Los motores de los barcos rugieron y se fueron alejando. Las voces que se oían en la montaña desaparecieron. Todo quedó en silencio. Ella se había ido.

* * *

Siguió haciendo lo de siempre. Remaba por el fiordo y salía en dirección al islote cuando el tiempo lo permitía. Vagaba por montañas y prados. Buscaba tesoros y los metía en su cesta. Se sentaba junto a la mesa y ensamblaba restos de naturaleza, dando vida a lo que estaba muerto. Iba a la tienda en bicicleta, lavaba la ropa, amasaba pan.

Pero ya no tenía esa sensación de viajar en una torre de cristal y de luz. Kristina sentía soledad y era una nueva sensación para ella. Siempre había creído que tenía todo cuanto necesitaba. Sus problemas habían consistido en defenderse de lo innecesario, protegerse de lo que le hacía daño. Generalmente se quería alejar de las personas, pero por primera vez en su vida echaba de menos a una. Era la primera vez que sentía la falta de alguien.

Un vaho de tristeza empañaba su mundo. Todos los sitios donde había estado con la niña, las piedras donde ella se había sentado, los montes por los que había subido, los prados y las playas por las que había corrido, todo estaba empañado por ese vaho.

El verano llegó a su fin. El fiordo quedó en silencio. El agua se oscureció y la lluvia se arrastró entre las montañas.

Cada vez que despertaba entre las mantas del suelo quería alargar la mano y tocar a la niña. El reflejo seguía ahí, aunque lo supiera. En ese momento, antes de estar completamente despierta, era cuando el recuerdo de la niña —su olor, su piel suave, el soplo de su respiración haciéndole cosquillas— se hacía más fuerte. Permanecía un rato con los ojos cerrados para retenerlo. Al abrirlos solo veía un espacio vacío. Pero las paredes estaban llenas de pequeñas figuras de aves.

Fue oscureciendo lentamente a su alrededor.

Subió el kayak, lo cubrió con la lona y lo ató a la pared de la cabaña.

La oscuridad calaba en ella profundamente.

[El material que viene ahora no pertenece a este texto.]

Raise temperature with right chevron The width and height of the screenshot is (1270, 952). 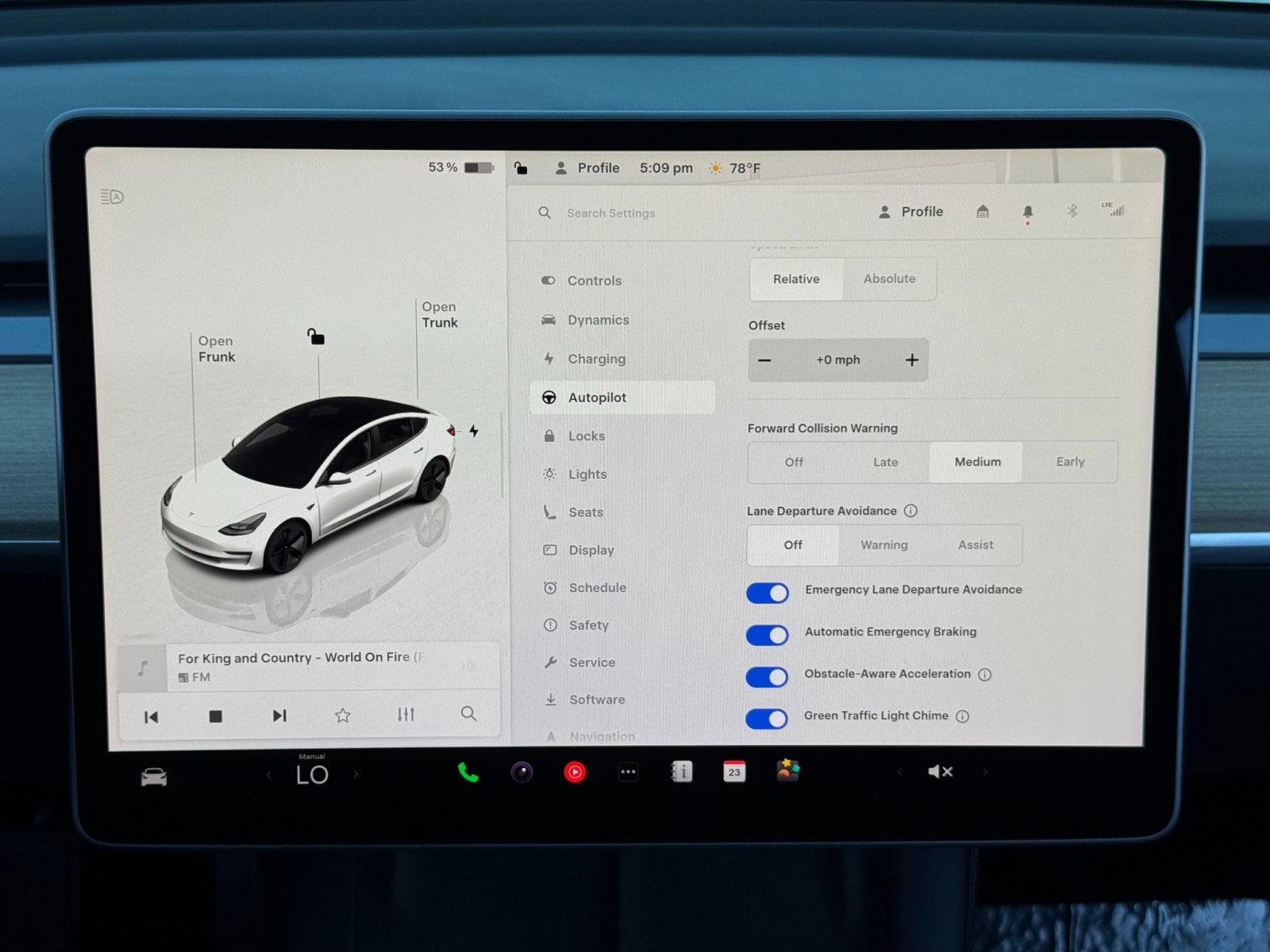[x=356, y=774]
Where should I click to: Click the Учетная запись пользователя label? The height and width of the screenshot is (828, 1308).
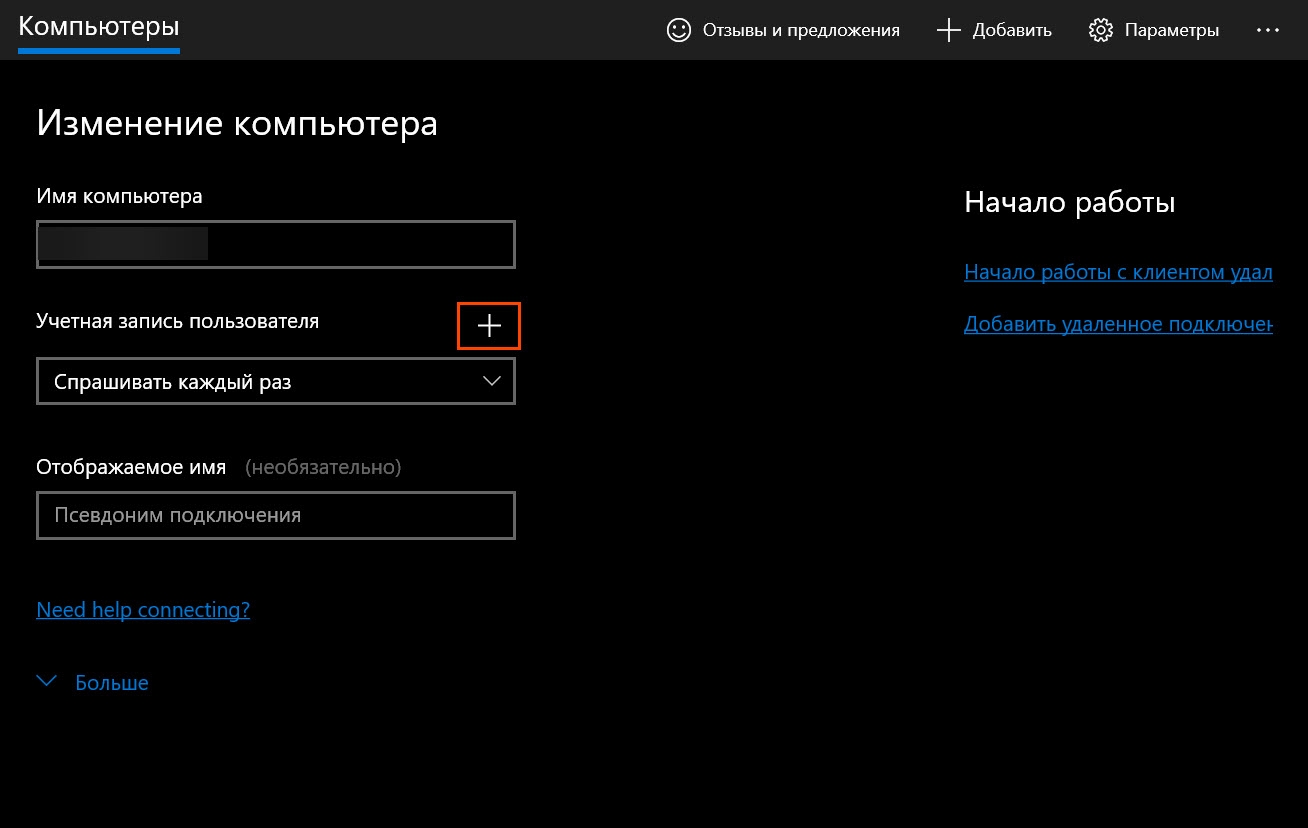177,321
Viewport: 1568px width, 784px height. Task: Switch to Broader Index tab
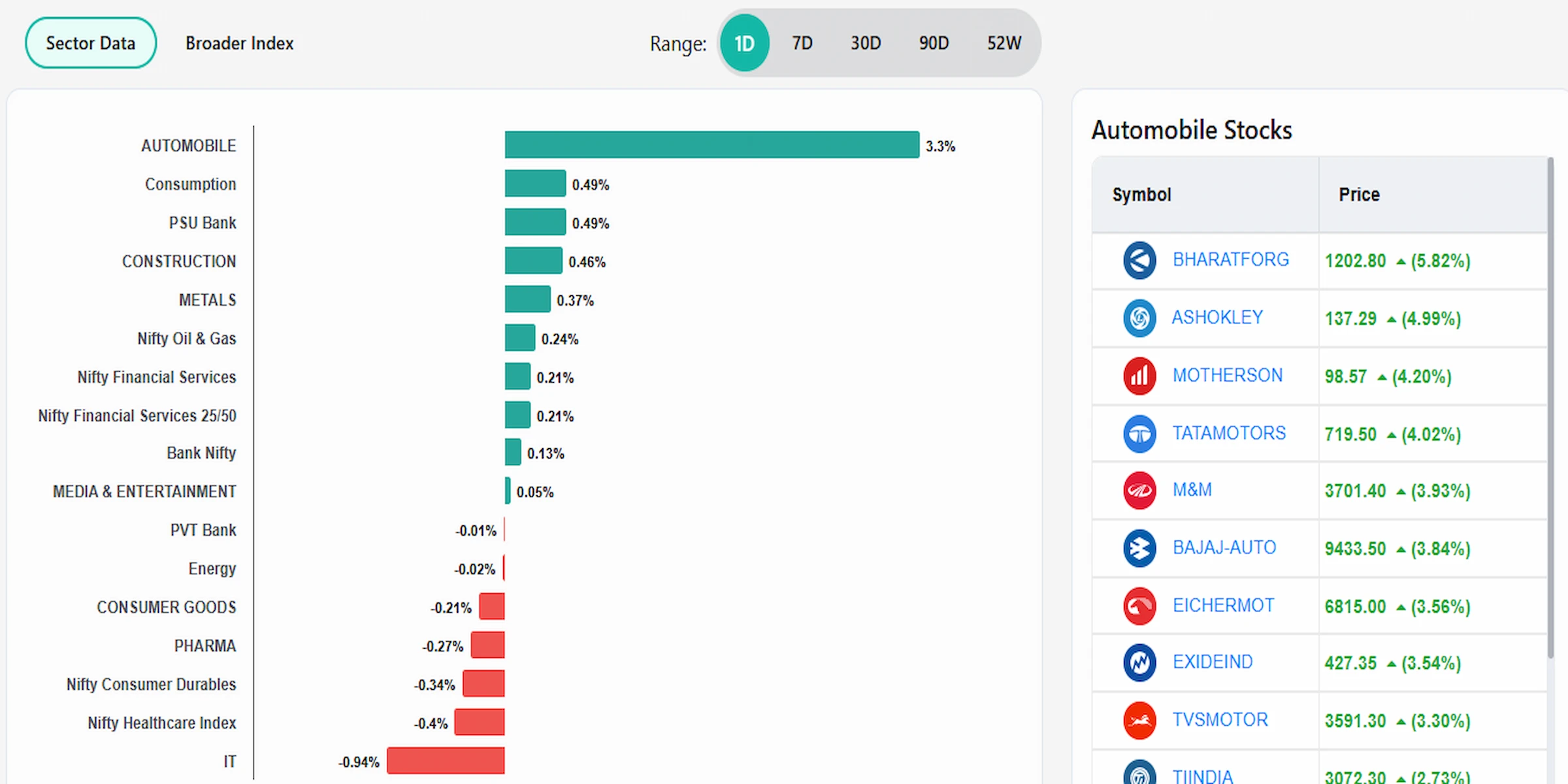(240, 43)
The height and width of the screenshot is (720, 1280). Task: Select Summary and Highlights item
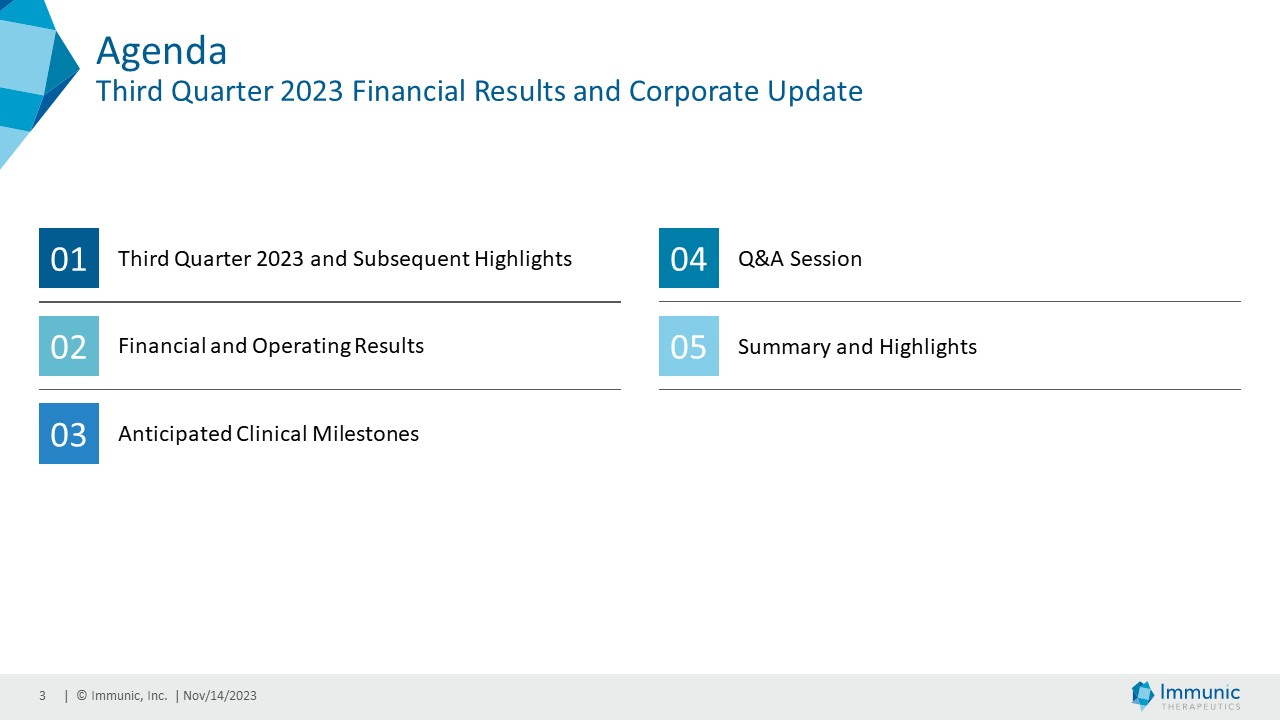pyautogui.click(x=857, y=347)
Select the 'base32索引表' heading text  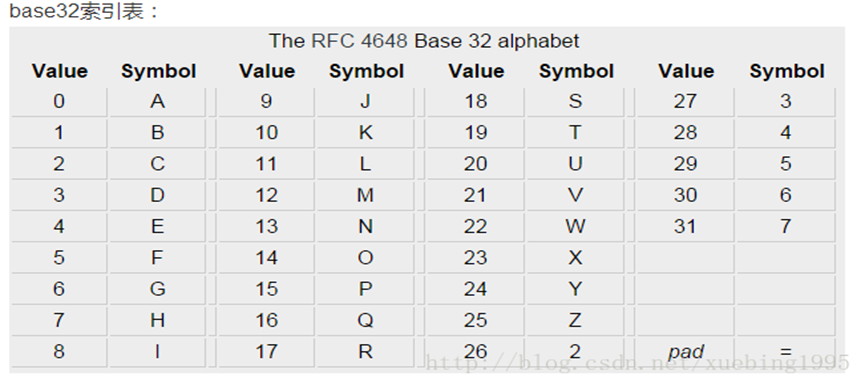click(77, 12)
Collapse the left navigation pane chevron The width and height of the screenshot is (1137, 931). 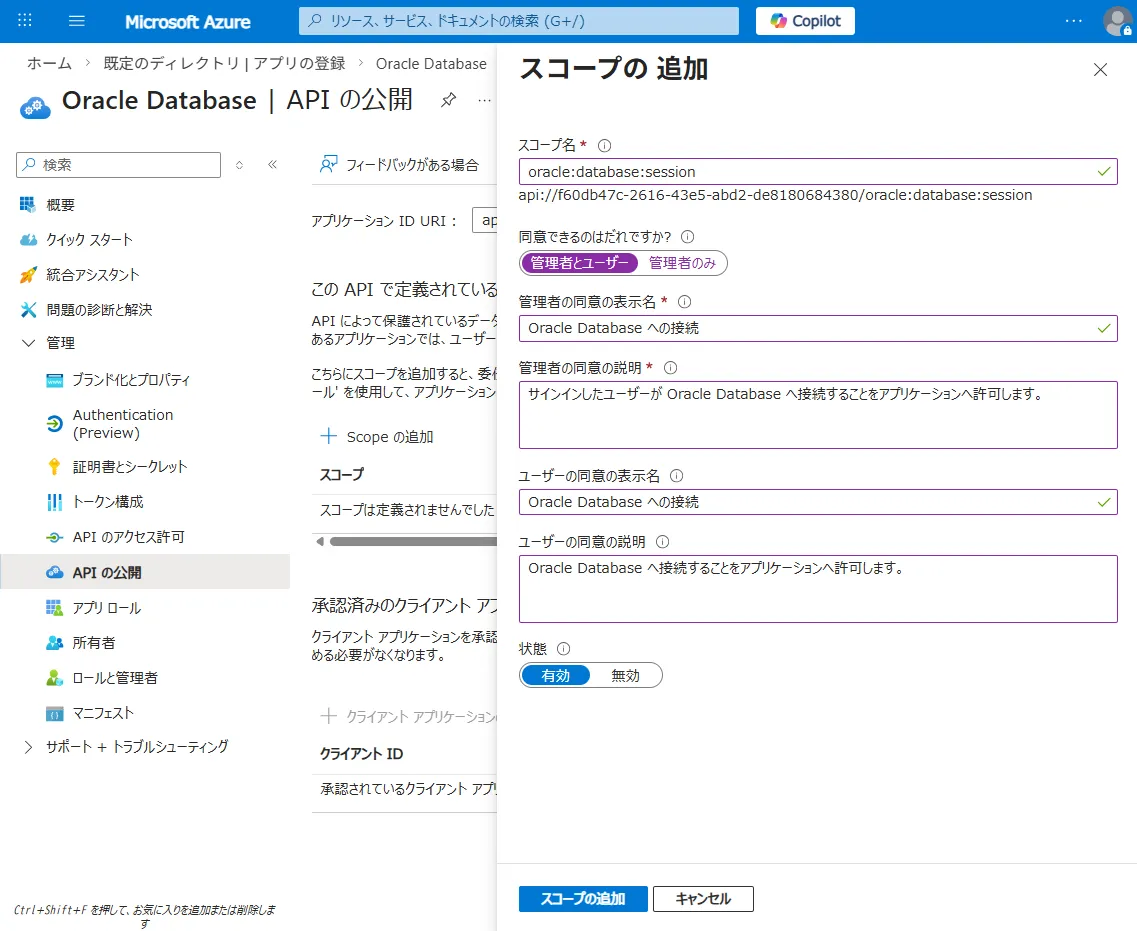point(272,165)
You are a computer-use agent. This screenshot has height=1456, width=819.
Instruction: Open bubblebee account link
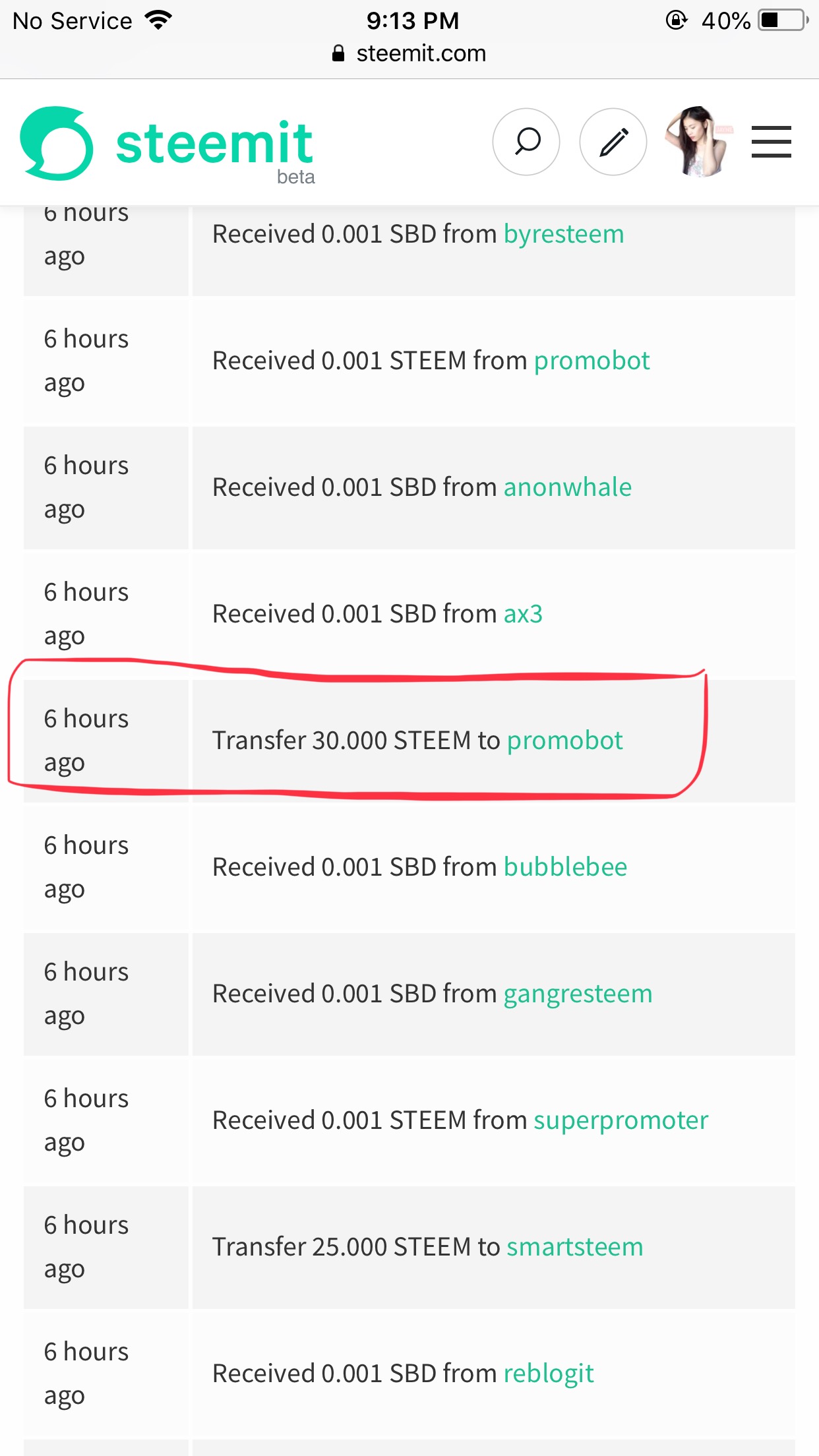565,867
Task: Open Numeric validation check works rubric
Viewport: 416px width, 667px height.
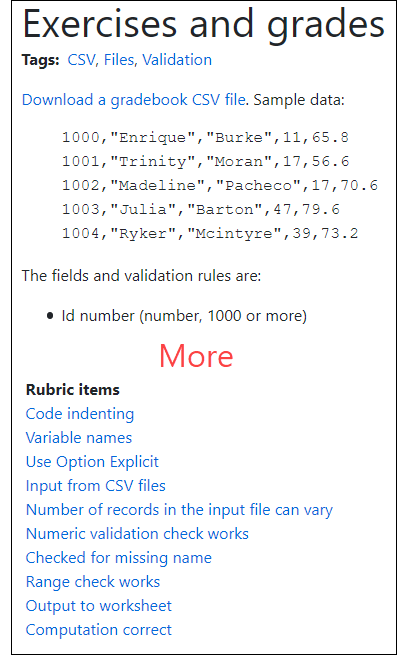Action: [137, 534]
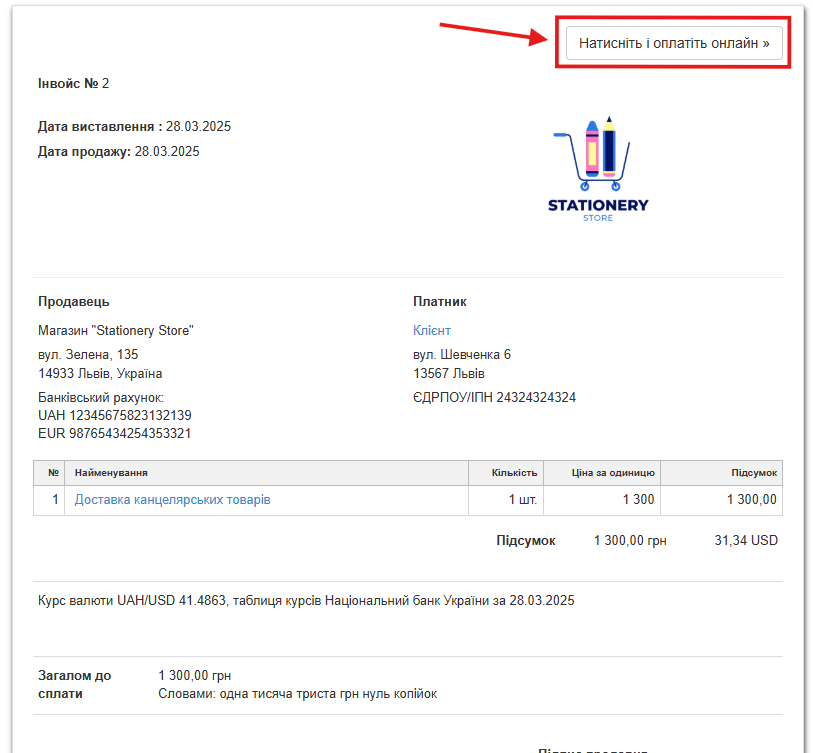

Ya no era impenetrable. Se hundía en ella, la dejaba vacía, el hueco vacío que tenía en el pecho era cada vez más profundo.

Las cosas nunca le habían hablado del modo en que lo hacían últimamente. Podía oír sus voces en cuanto entraba en la cabaña. Susurraban y gritaban desde los cajones. Las ponía sobre la mesa: cáscaras de centollo, alas de urraca, pieles, el fino esqueleto de una gaviota. Le hablaban de envejecimiento, de descomposición, de deshidratación, de desintegración.

«Tócanos», pedían. «Despiértanos. Danos vida».

Ella las cogía, las pegaba con cola y las juntaba con hilo de cobre y tiras de cuero para que sus voces se unieran y fluyeran, para que surgieran nuevas voces.

«Protégenos, fortalécenos», susurraban.

Y les pintaba signos protectores, les hacía jaulas trenzando ramas, les ponía cascos de aluminio y los envolvía en hierba trenzada e hilos de plata.

Trabajaba hasta que ya no podía más y luego se acostaba en el suelo y dormía mucho tiempo.

Un día se preparó un termo de té. Lo metió en la mochila con la caja de pastillas y fue caminando por las montañas empapadas de lluvia hasta la playa de la cueva de rocas. Entró y subió arrastrándose hasta el lecho de plumón. Por una rendija que había entre las rocas pudo ver una gaviota grande que se ahuecaba bajo la lluvia en la pared de la montaña.

Se puso un poco de té caliente y fue tragándose las pastillas, una a una con sorbos de té. Se tomó el tiempo necesario y no cesó hasta que no quedó ninguna en la caja. Entonces se acostó. Ya no tenía frío.

La cueva estaba cada vez más oscura. Era la gaviota que se había quedado justo en la rendija. El plumaje se movía por efecto del viento y parecía que estaba temblando. La mirada de sus ojos era vidriosa, amarilla, indiferente.